--- Dataset excerpts Enclosed Below ---

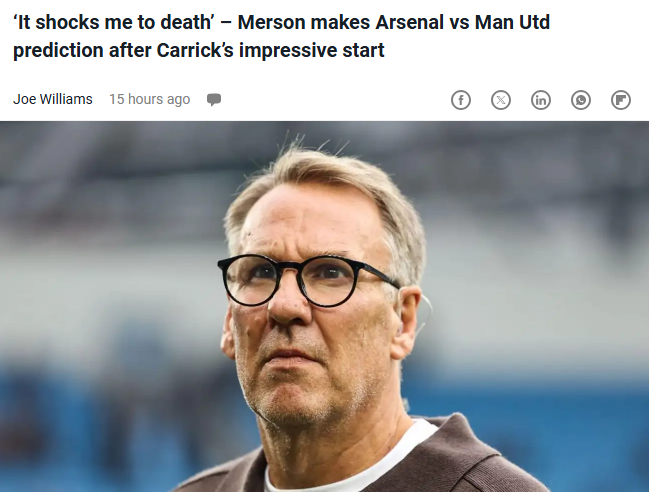
Task: Hit the Flipboard 'F' share icon
Action: click(x=621, y=100)
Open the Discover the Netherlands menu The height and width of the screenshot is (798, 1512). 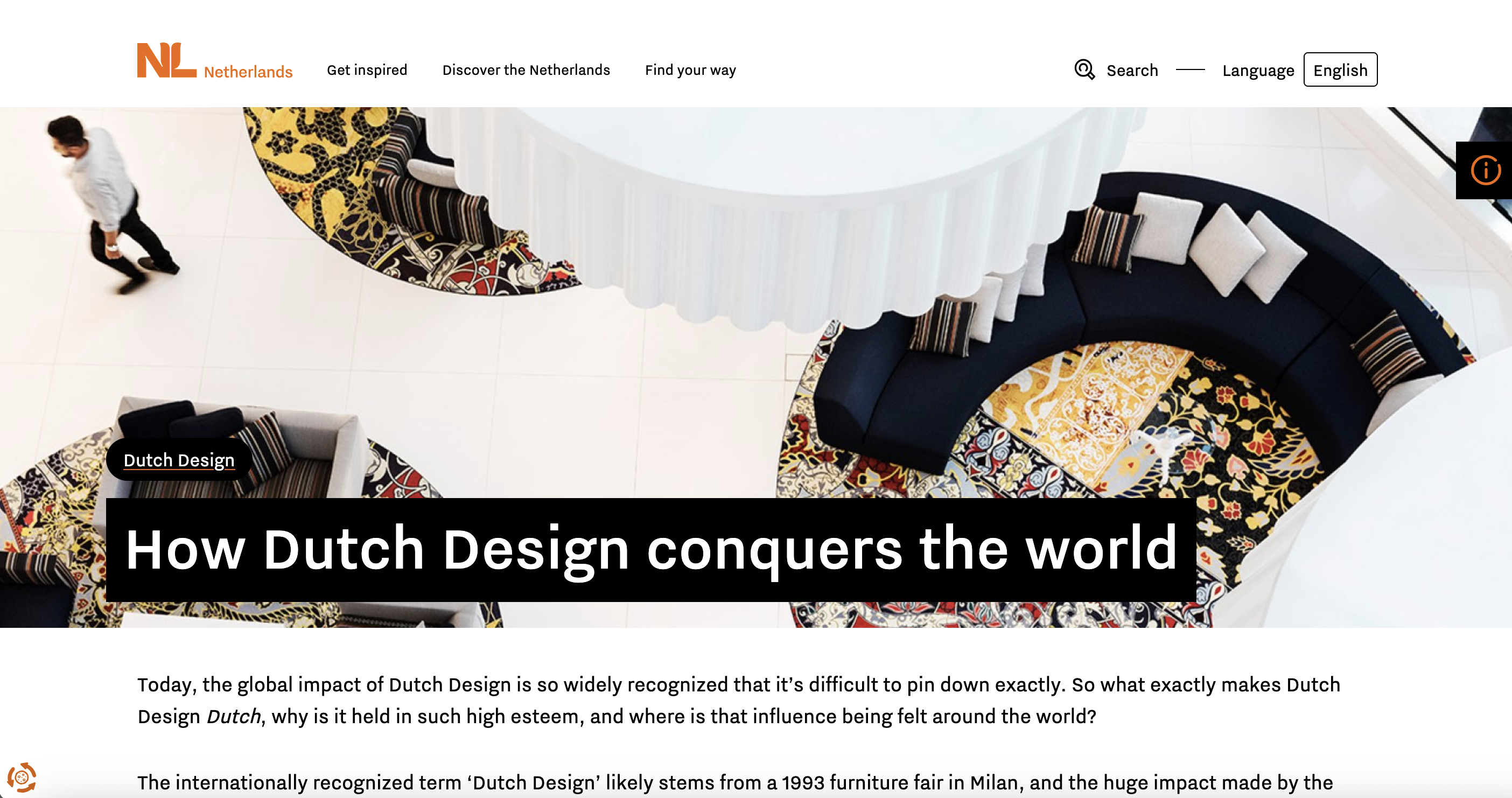[x=526, y=70]
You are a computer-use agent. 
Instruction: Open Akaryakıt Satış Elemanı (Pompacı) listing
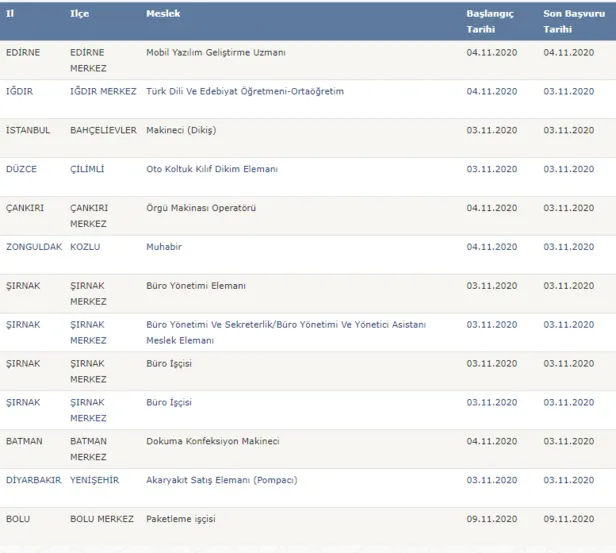coord(219,480)
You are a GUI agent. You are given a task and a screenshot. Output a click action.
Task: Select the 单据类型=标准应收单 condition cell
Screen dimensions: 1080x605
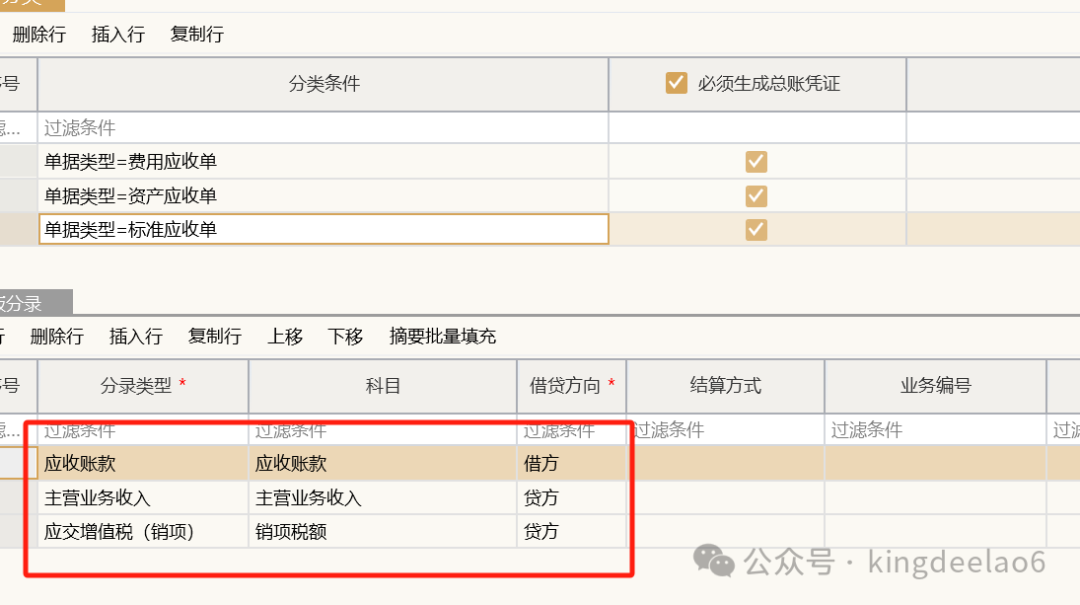click(322, 230)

--- End of Enclosed Dataset excerpts ---

▶ **Directions**
Give nothing but the number of lines in the entries that include "agent".

▶ **Response to the exercise**
2